Aspen Airport Closure: Design Development Begins, and a Transportation Plan Starts to Take Shape

Aspen Airport Closure: Design Development Begins, and a Transportation Plan Starts to Take Shape

  • Hudson Smythe
  • 06/24/26

There's new movement on the Aspen airport closure project. Here's what's changed.

On June 24, the Pitkin County Board of County Commissioners unanimously approved moving the ASE terminal project from Schematic Design into Design Development. The Airport Advisory Board recommended the same move on June 18, also unanimously.

This is the phase where the project moves from concept to something a contractor can actually build. The design team will spend the next several months refining parking, gate capacity, passenger amenities, operational functionality, future terminal evolution, and overall architectural character.

The bigger question is ground transportation

For anyone in the valley next summer, the more practical question is how people will actually get here while ASE is closed.

A community transportation subcommittee is contracting services to move people between regional airports and the valley during the closure, April 4 through November 19, 2027. Eagle County, Denver International, and Grand Junction will absorb the traffic. Fly Aspen Snowmass issued a request for quotes in May and hopes to sign contracts this winter.

The goal, according to Aspen One's Chris Miller, is a range of options that work for visitors and locals without defaulting to rental cars clogging Highway 82. County officials have said they'd rather build one coordinated transportation plan than have every business or event running its own separate shuttle.

A few specifics are worth knowing if you're planning around the closure. There will be no parking at ASE itself while it's closed, and some will stay unavailable even after reopening while terminal construction continues through 2029. Small sections of the Brush Creek Park and Ride may serve as temporary rental car parking, with last-mile shuttle connections into town still being worked out.

United is already building its schedule around it

The clearest sign of how serious this will be is what United is already planning at Eagle County Regional Airport (EGE), which will carry most of the redirected traffic.

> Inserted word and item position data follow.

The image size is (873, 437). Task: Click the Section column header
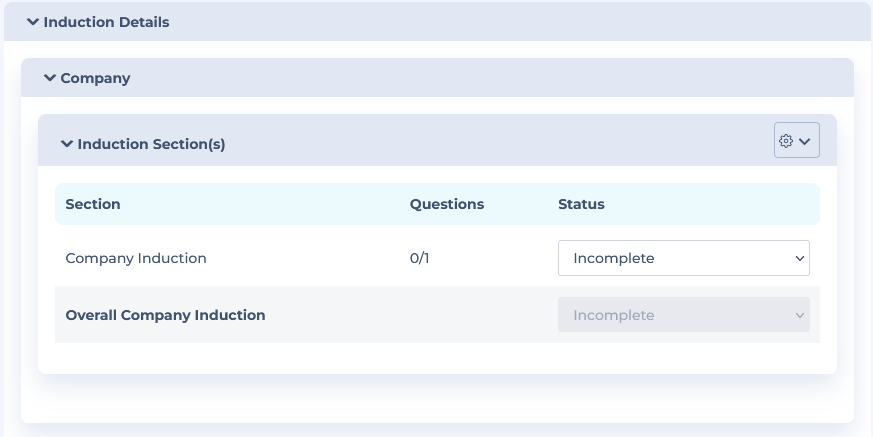click(93, 204)
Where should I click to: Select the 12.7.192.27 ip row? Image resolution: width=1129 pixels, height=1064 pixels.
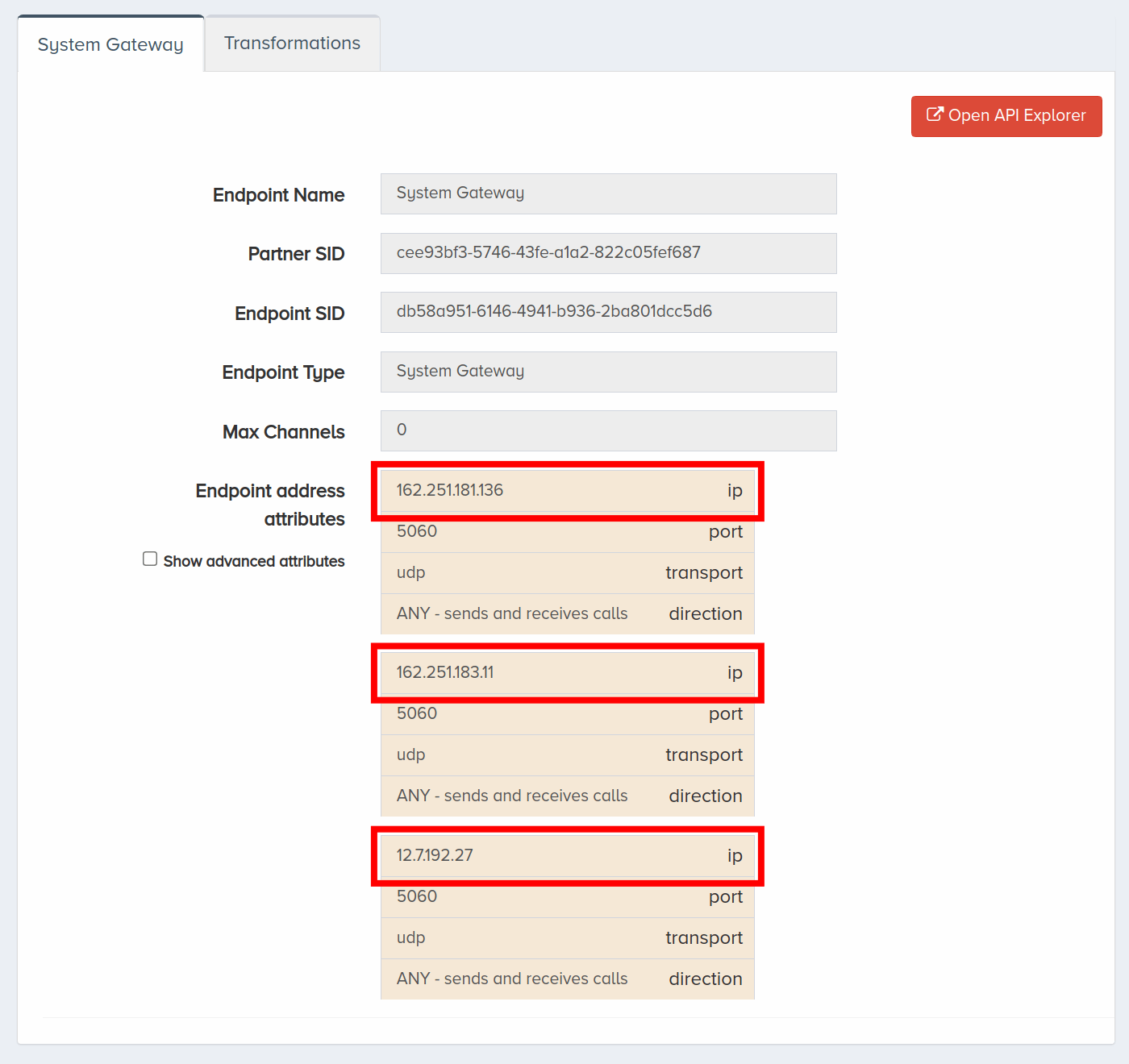[x=568, y=856]
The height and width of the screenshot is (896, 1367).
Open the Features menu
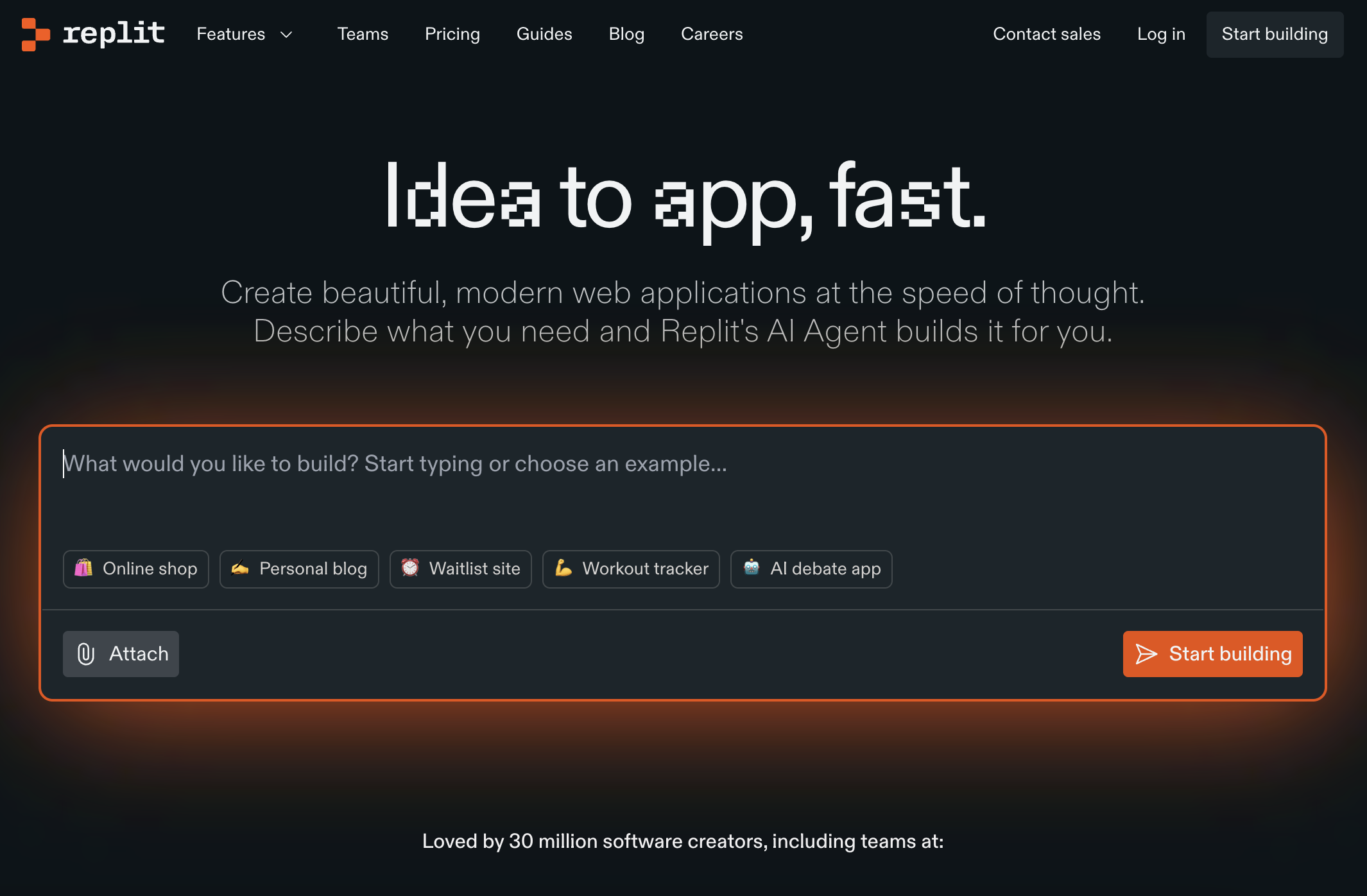[x=231, y=34]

Today, EGE sees 25 weekly United flights, three daily from Denver plus two weekly each from Houston and Chicago O'Hare. Next summer, that grows to 63 weekly flights from four hub airports. Denver service doubles to six flights a day. Houston and Chicago O'Hare move from twice weekly to daily. Los Angeles, already served daily most of the year, picks up that same daily service through the summer for the first time.

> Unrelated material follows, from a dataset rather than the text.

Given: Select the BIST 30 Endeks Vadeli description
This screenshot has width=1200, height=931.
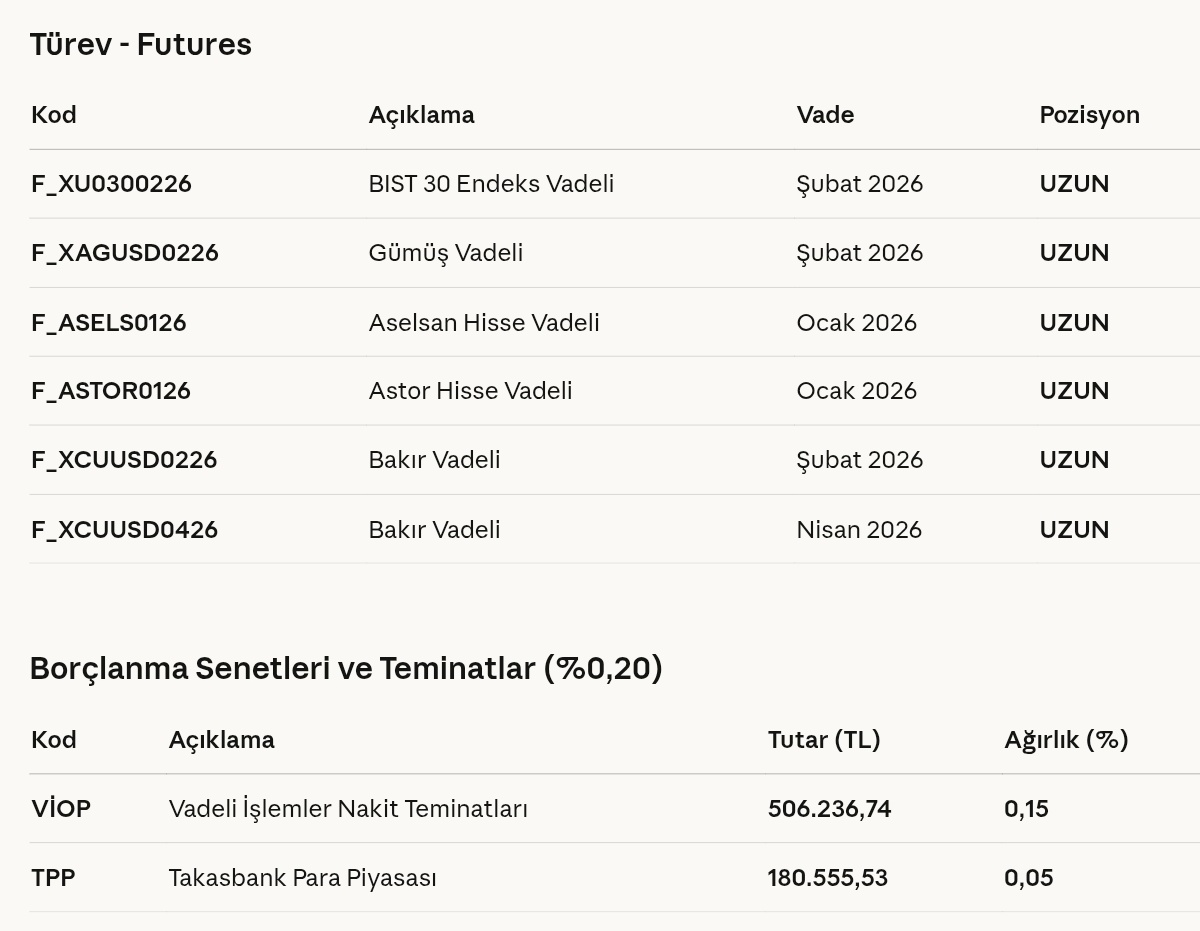Looking at the screenshot, I should coord(491,184).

Five of those nine daily flights are scheduled to land in the evening and depart the next morning. That timing makes the logistics easier. Ground transportation only needs to run during two predictable windows a day, morning and evening, instead of being spread out around the clock.

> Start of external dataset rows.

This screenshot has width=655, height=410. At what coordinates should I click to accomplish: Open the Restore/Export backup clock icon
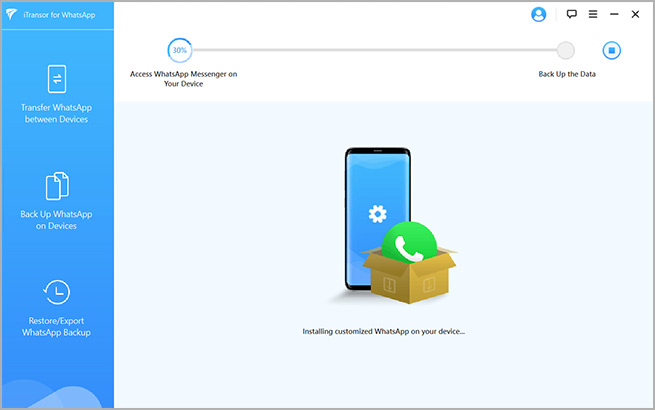click(57, 292)
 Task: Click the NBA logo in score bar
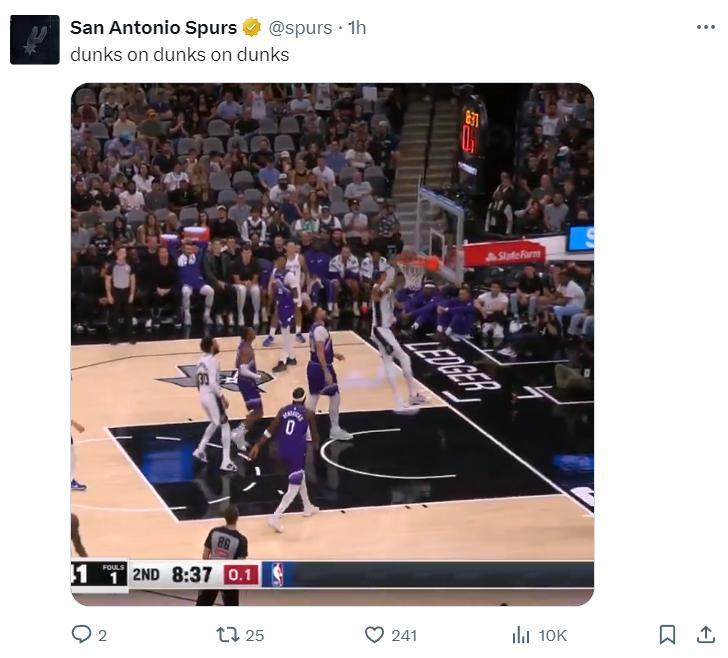(x=274, y=575)
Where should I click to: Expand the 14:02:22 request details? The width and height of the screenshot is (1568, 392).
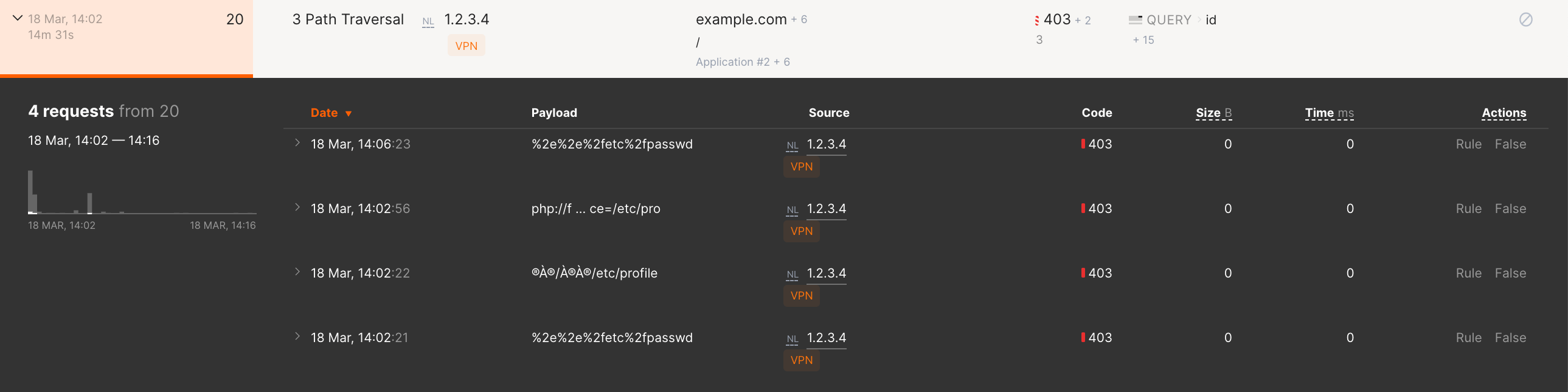(x=297, y=272)
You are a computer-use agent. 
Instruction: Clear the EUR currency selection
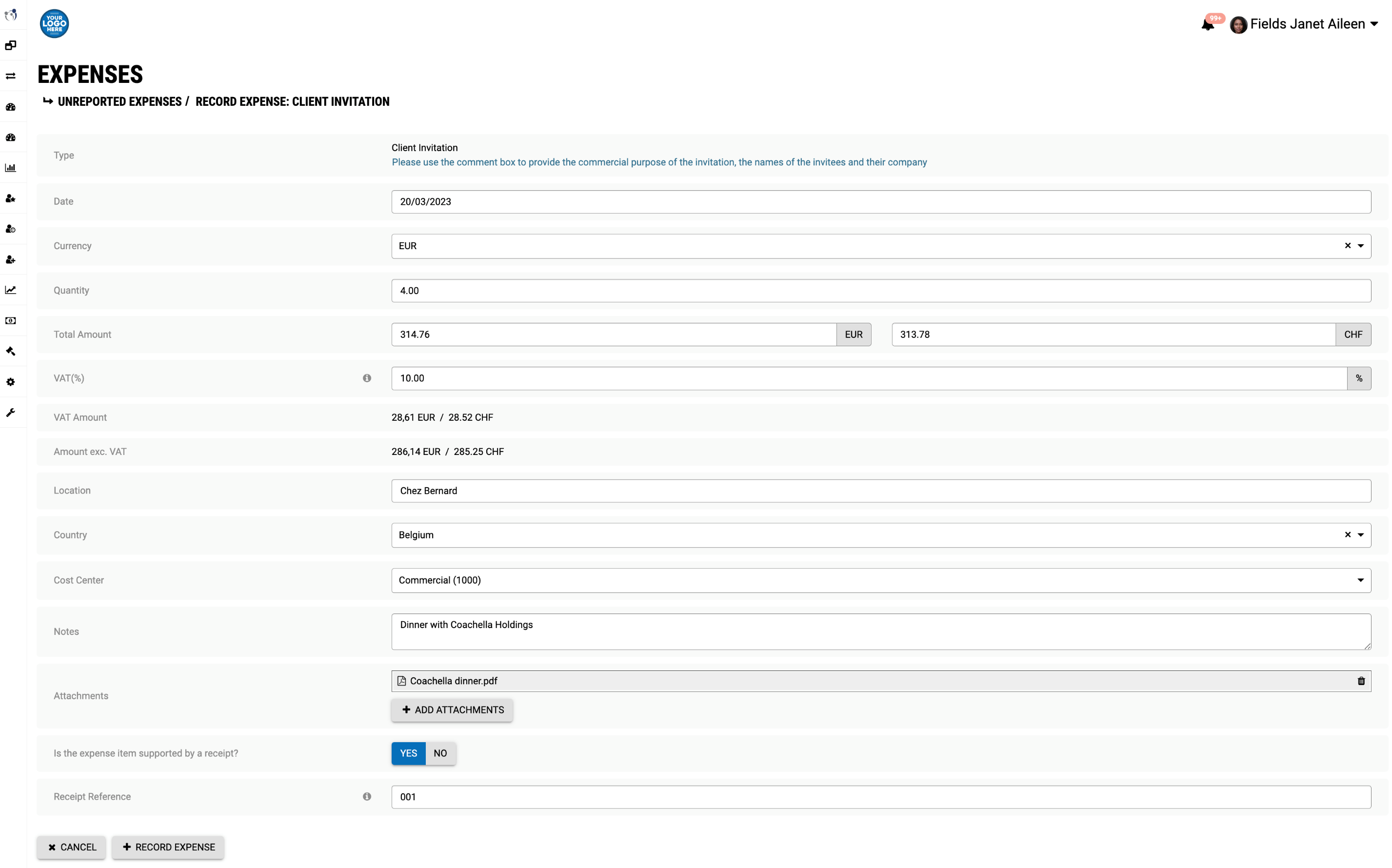tap(1347, 246)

Other major construction is happening at the same time

The closure overlaps with several other major builds already underway in the valley, including Lumberyard affordable housing across the street from ASE, the Armory Hall renovation, and the Lift One corridor project in Aspen. County Manager Kara Silbernagel has said the goal is to treat all of it as one coordinated effort, drawing on lessons from COVID and the Grand Avenue Bridge project in Glenwood Springs.

The real estate takeaway hasn't changed since [earlier post on the 2027 closure]. It's just more concrete now. Summer 2026 remains the last season before the valley runs several major infrastructure projects at once.

Pitkin County will host a community town hall on July 14 from 5:30 to 6:30 p.m. at Limelight Aspen to go over runway reconstruction and closure planning in more detail. Questions can be submitted in advance.